Does the Sugary Drink Tax Work? New Research Suggests it Does

Bottles of soda are displayed in a cooler on June 29, 2018 in San Francisco, California. Chile passed a small tax on sugar-sweetened beverages like these in 2014. Justin Sullivan/Getty Images

Science has demonstrated time and time again that many people consume way more sugar than they should, and that consumption can have devastating health effects. Some governments have taken to taxing sugar to reduce the amount that people choose to eat and drink. It seems like a reasonable response, but does it work?

New research published in the journal PLoS Medicine has found that, at least in Chile, a small tax increase on sugar-sweetened beverages is correlated with a fewer sales.

Before 2014, Chile had a 13 percent sales tax on drinks regardless of their content. Then, a 2014 law increased sales tax for sugary drinks to 18 percent, and lowered the tax for non-sugary drinks to 10 percent. Chile defined "sugary" drinks as those with 6.25 grams or more of sugar per 100 milliliters of liquid, and non-sugary ones below that threshold.

The idea was to give consumers an incentive to choose the healthier option, especially among groups with lower incomes, who tend to drink more sugary drinks.

By using shopping data from three years before the tax and one year after the tax, researchers found that purchasing trends did change. On average, people in Chile purchased 21.6 percent less sugary drink by volume. Surprisingly, the tax more profoundly affected high socioeconomic groups, who purchased 31 percent less sugary drink. Low socioeconomic groups purchased only 12 percent less.

The researchers say that this change is small. It's hard to necessarily to necessarily equate the change in purchasing choices with the tax, or if another factor like public health education that may have inspired people to buy fewer sugary drinks.

However, even a small change—whatever inspires it—can have a big impact. "From a public health perspective, even a small reduction in sugar intake at the population level could lead to significant health gains," Cristobal Cuadrado from the school of public health at The University of Chile said in a press release. It's possible that a more significant tax would have a more significant effect as well.

While it may seem obvious that levying a tax on an unhealthy product is likely to reduce its consumption, it's important for researchers to do statistical analyses to help understand how effective these laws are. In the future, governments hoping to decide whether to levy their own tax can look to this study and others to determine if they want to try the tax themselves.

Exercise set:
• A. Answer from the sugary drink tax article:
(i) What sales tax did Chile apply to drinks before 2014, regardless of their content?
(ii) What sugar content made a drink count as "sugary" under Chile's definition?
(iii) By what percentage did high socioeconomic groups reduce their purchases of sugary drinks?
• B. In one to three sentences, state why Chile's 2014 law raised the tax on sugary drinks and lowered it on non-sugary ones, according to the sugary drink tax article.
• C. Revise the sugary drink tax article, starting at the words "Does the Sugary" and stopping after "does it work?". Replace "sugar-sweetened beverages" with "sugar-laden beverages" throughout.
The records that come next are separate material, unrelated to the sugary drink tax article.

Extracted information:
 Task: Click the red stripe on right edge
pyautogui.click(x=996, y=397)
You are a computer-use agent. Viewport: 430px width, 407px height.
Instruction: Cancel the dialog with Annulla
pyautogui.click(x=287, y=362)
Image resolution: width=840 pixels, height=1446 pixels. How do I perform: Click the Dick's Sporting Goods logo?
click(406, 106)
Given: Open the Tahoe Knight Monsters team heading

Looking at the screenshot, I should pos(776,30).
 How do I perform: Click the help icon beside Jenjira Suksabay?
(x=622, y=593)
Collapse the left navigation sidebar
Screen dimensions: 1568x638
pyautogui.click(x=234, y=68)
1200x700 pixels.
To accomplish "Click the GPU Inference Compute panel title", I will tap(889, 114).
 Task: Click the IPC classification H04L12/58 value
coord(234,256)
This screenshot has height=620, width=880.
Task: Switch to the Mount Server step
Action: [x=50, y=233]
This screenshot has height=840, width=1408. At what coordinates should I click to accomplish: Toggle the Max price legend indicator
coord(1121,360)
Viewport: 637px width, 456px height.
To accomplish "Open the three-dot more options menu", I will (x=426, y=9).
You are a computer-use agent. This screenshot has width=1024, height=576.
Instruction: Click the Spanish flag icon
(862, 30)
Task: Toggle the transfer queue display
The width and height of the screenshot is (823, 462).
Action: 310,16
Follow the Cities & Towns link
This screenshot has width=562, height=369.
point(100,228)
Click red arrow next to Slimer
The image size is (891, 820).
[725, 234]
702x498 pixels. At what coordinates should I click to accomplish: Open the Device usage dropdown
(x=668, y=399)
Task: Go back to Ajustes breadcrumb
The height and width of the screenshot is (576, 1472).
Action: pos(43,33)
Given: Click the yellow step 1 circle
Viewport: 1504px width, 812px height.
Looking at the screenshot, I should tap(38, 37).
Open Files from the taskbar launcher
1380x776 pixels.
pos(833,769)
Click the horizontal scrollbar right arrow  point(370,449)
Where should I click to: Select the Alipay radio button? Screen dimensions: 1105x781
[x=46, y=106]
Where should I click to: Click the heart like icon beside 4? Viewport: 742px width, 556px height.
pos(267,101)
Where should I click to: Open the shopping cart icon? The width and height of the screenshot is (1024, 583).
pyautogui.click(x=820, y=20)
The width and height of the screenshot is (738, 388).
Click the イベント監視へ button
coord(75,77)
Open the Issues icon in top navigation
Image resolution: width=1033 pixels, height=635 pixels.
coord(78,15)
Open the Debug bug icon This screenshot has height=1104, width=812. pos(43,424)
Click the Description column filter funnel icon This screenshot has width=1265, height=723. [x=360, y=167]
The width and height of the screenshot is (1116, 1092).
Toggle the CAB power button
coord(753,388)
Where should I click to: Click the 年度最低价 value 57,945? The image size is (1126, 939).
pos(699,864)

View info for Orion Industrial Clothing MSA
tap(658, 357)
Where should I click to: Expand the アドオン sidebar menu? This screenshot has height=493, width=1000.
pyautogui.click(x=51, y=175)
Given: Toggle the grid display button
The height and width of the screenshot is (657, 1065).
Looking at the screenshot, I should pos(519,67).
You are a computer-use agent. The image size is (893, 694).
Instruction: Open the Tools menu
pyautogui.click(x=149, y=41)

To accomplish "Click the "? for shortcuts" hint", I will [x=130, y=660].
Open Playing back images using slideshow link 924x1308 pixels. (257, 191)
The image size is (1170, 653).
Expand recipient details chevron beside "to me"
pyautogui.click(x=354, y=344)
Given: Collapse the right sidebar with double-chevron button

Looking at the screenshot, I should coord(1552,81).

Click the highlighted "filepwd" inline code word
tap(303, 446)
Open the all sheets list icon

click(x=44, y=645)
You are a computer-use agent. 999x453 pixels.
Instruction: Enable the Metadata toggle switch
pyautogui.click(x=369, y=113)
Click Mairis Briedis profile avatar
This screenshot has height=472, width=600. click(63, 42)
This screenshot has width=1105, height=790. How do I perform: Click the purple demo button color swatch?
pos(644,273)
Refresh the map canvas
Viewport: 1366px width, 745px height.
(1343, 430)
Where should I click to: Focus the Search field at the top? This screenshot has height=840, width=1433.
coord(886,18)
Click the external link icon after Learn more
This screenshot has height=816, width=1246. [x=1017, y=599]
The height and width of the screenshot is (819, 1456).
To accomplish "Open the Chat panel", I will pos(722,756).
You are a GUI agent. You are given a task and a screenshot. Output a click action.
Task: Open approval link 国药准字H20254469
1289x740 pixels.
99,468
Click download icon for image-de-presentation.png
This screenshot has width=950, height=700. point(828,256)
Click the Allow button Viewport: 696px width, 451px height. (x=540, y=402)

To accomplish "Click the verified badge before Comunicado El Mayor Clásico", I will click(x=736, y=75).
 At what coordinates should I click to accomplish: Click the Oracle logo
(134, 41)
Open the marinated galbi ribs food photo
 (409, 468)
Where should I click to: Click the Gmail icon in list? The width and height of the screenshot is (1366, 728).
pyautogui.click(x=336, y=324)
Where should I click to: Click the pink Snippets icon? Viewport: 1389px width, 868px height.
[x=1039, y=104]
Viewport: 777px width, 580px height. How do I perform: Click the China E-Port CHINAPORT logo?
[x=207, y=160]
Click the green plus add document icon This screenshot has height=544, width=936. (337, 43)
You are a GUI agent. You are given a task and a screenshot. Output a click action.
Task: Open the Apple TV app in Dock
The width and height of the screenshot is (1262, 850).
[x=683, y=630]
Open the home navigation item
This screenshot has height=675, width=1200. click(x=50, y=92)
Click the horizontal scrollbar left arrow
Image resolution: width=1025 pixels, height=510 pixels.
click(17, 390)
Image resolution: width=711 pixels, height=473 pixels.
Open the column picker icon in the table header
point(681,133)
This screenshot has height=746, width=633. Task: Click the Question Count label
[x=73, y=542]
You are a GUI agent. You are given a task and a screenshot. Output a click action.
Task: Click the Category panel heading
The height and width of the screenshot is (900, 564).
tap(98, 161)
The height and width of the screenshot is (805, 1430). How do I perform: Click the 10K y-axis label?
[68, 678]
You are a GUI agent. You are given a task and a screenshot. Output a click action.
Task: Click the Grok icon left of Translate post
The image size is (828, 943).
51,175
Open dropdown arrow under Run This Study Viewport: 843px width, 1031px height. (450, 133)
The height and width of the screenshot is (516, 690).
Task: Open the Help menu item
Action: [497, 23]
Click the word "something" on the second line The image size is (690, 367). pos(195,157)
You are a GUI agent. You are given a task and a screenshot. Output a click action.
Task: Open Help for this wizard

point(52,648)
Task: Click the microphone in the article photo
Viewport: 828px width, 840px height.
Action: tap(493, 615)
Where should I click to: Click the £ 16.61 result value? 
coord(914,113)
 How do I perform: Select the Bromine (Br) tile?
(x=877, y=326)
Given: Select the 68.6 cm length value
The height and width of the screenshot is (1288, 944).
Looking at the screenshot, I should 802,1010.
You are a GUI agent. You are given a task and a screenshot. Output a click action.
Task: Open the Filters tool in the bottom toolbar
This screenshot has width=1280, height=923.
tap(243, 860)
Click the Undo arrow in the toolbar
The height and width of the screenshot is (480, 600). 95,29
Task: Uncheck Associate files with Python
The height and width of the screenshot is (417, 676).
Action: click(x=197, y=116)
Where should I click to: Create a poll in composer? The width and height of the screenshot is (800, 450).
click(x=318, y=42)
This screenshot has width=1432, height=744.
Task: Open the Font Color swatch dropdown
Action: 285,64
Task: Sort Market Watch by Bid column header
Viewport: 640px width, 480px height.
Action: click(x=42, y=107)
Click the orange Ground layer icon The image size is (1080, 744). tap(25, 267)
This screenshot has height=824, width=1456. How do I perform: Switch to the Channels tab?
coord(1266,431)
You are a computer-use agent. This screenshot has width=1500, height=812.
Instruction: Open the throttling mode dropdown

Written responses:
• A.
(i) 13 percent.
(ii) 6.25 grams or more of sugar per 100 milliliters of liquid.
(iii) 31 percent.

• B. The law was meant to give consumers an incentive to choose the healthier option. It was aimed especially at lower-income groups, since they tend to drink more sugary drinks.

• C.
Does the Sugary Drink Tax Work? New Research Suggests it Does

Bottles of soda are displayed in a cooler on June 29, 2018 in San Francisco, California. Chile passed a small tax on sugar-laden beverages like these in 2014. Justin Sullivan/Getty Images

Science has demonstrated time and time again that many people consume way more sugar than they should, and that consumption can have devastating health effects. Some governments have taken to taxing sugar to reduce the amount that people choose to eat and drink. It seems like a reasonable response, but does it work?